§ **Task**: Copy every line below where the string "icon" is found.

§ **Source information**:
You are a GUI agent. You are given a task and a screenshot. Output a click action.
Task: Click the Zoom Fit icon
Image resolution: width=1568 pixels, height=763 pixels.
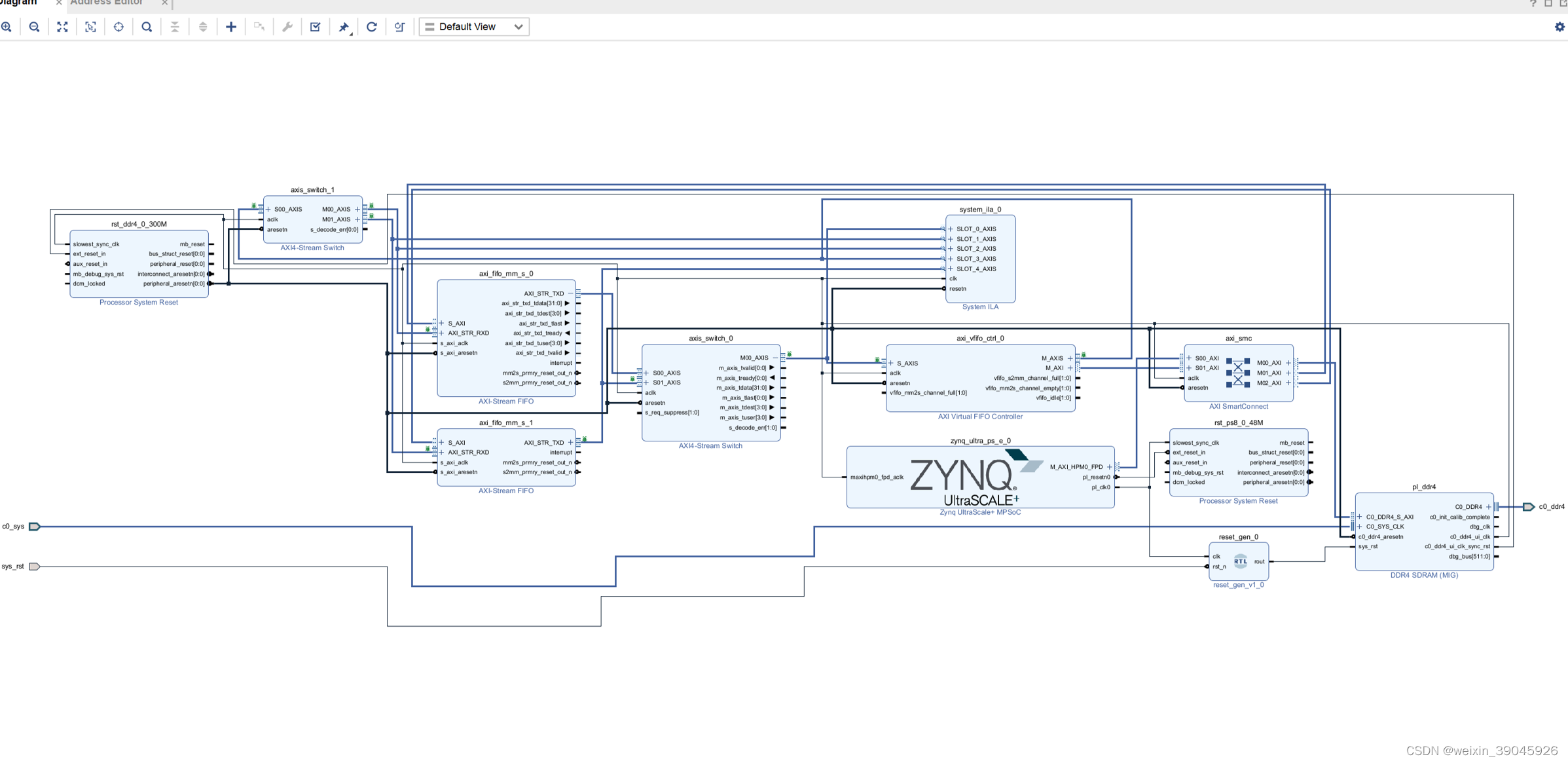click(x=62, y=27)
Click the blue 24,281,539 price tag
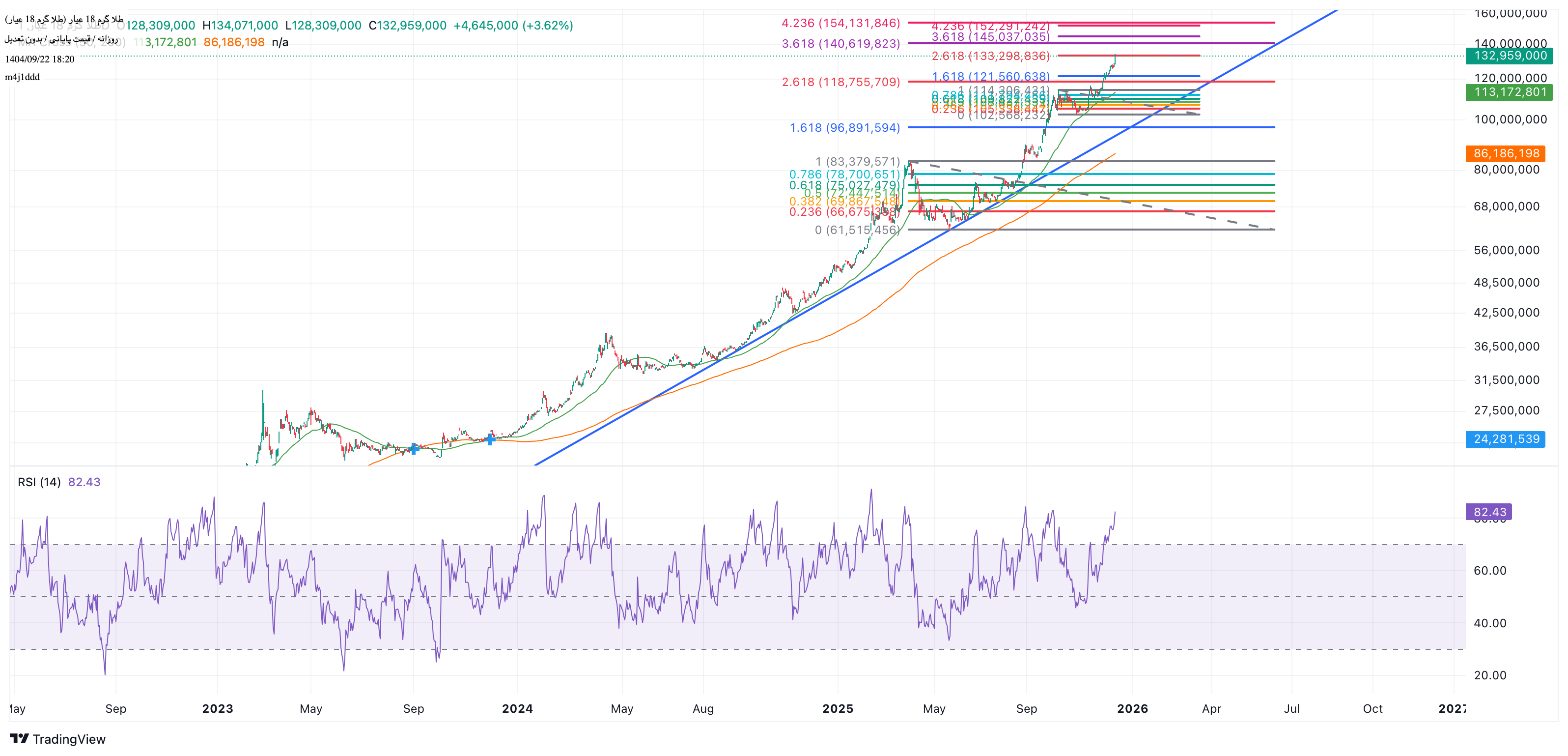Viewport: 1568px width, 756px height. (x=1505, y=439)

...

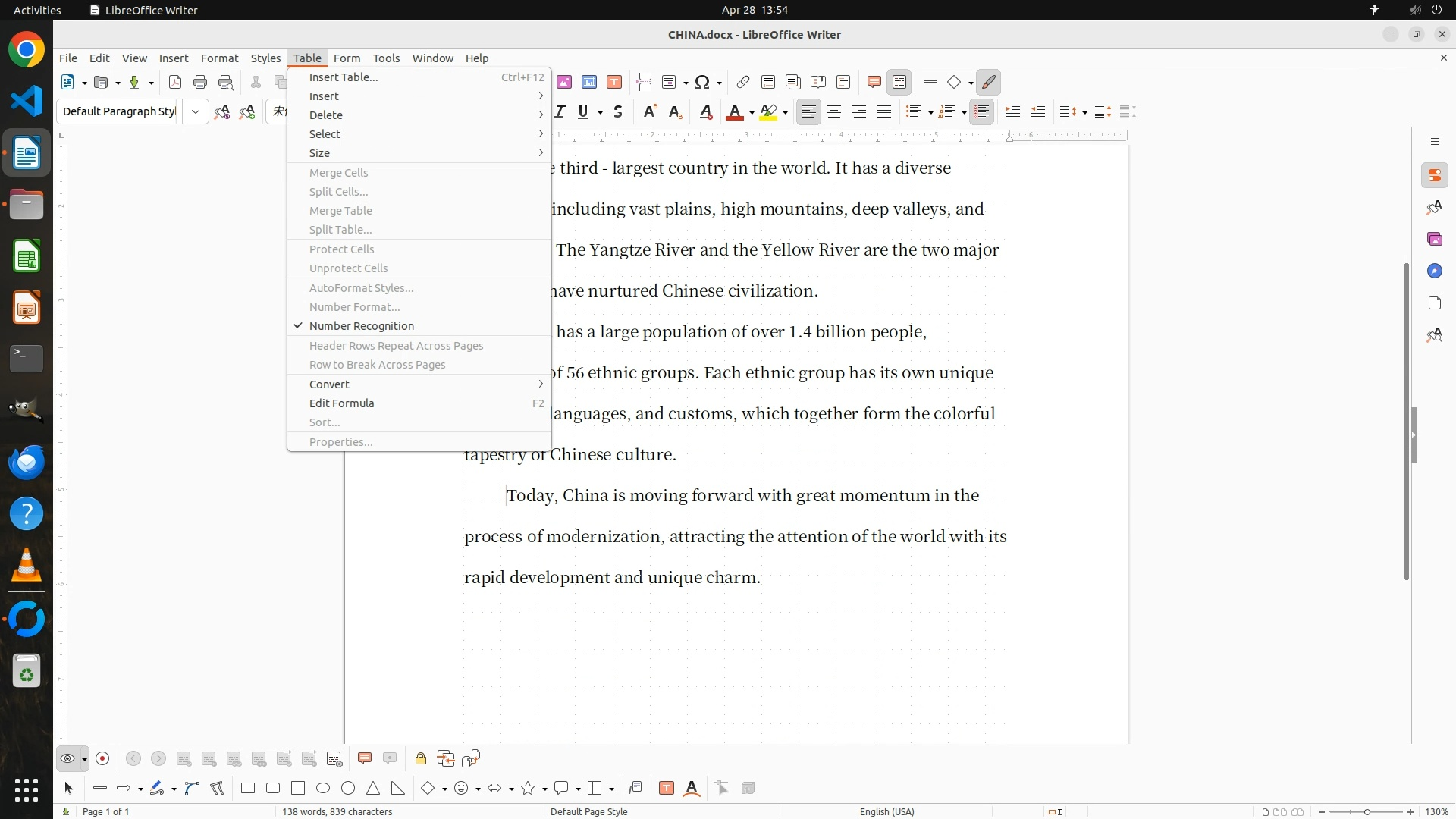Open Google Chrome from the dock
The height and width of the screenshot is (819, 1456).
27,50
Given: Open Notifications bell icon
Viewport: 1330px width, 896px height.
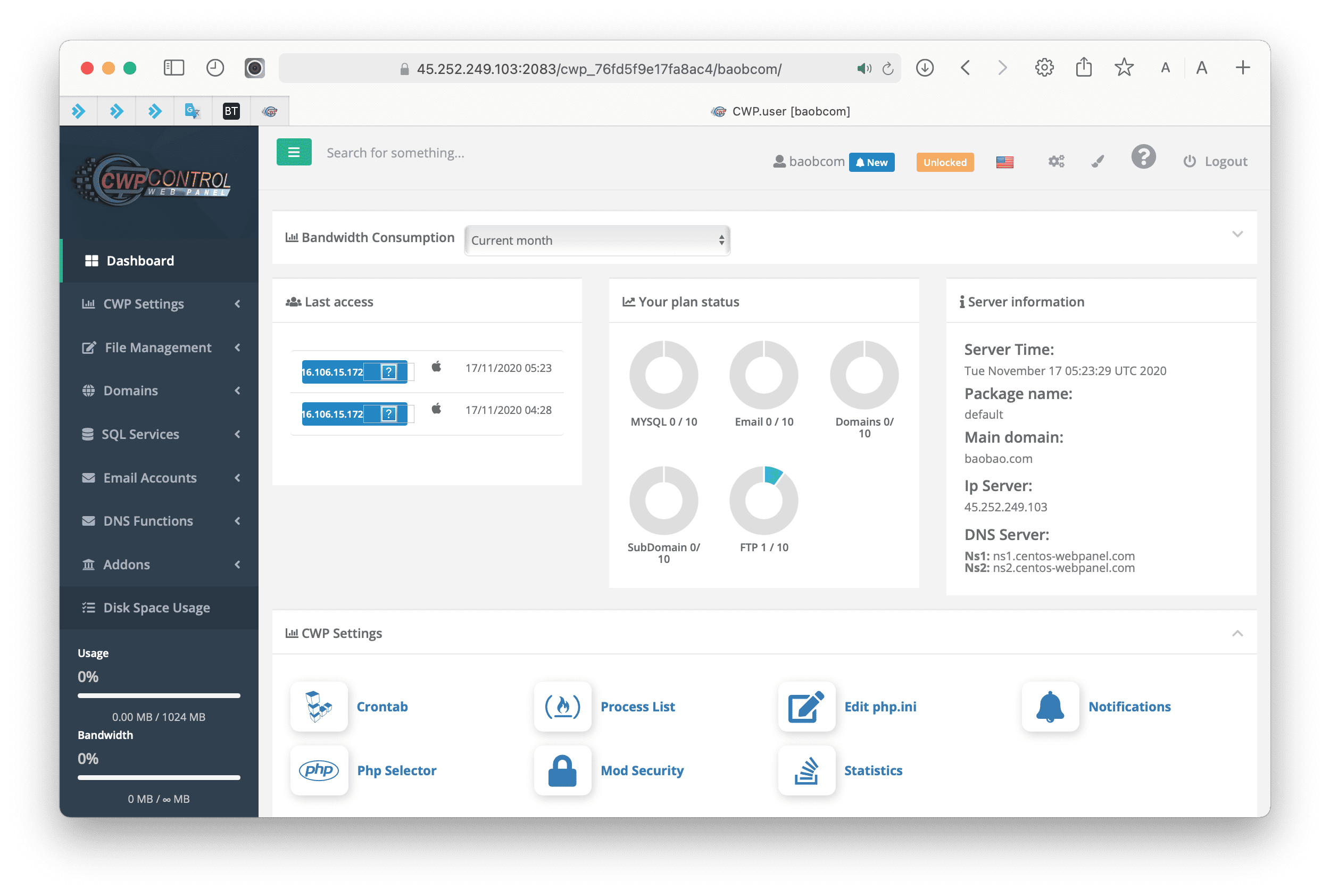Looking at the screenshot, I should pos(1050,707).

* * *

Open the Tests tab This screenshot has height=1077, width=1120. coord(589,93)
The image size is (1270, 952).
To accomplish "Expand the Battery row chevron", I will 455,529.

§ **Your solution**:
Task: Click the Zoom Fit icon
Given: Open Notifications bell icon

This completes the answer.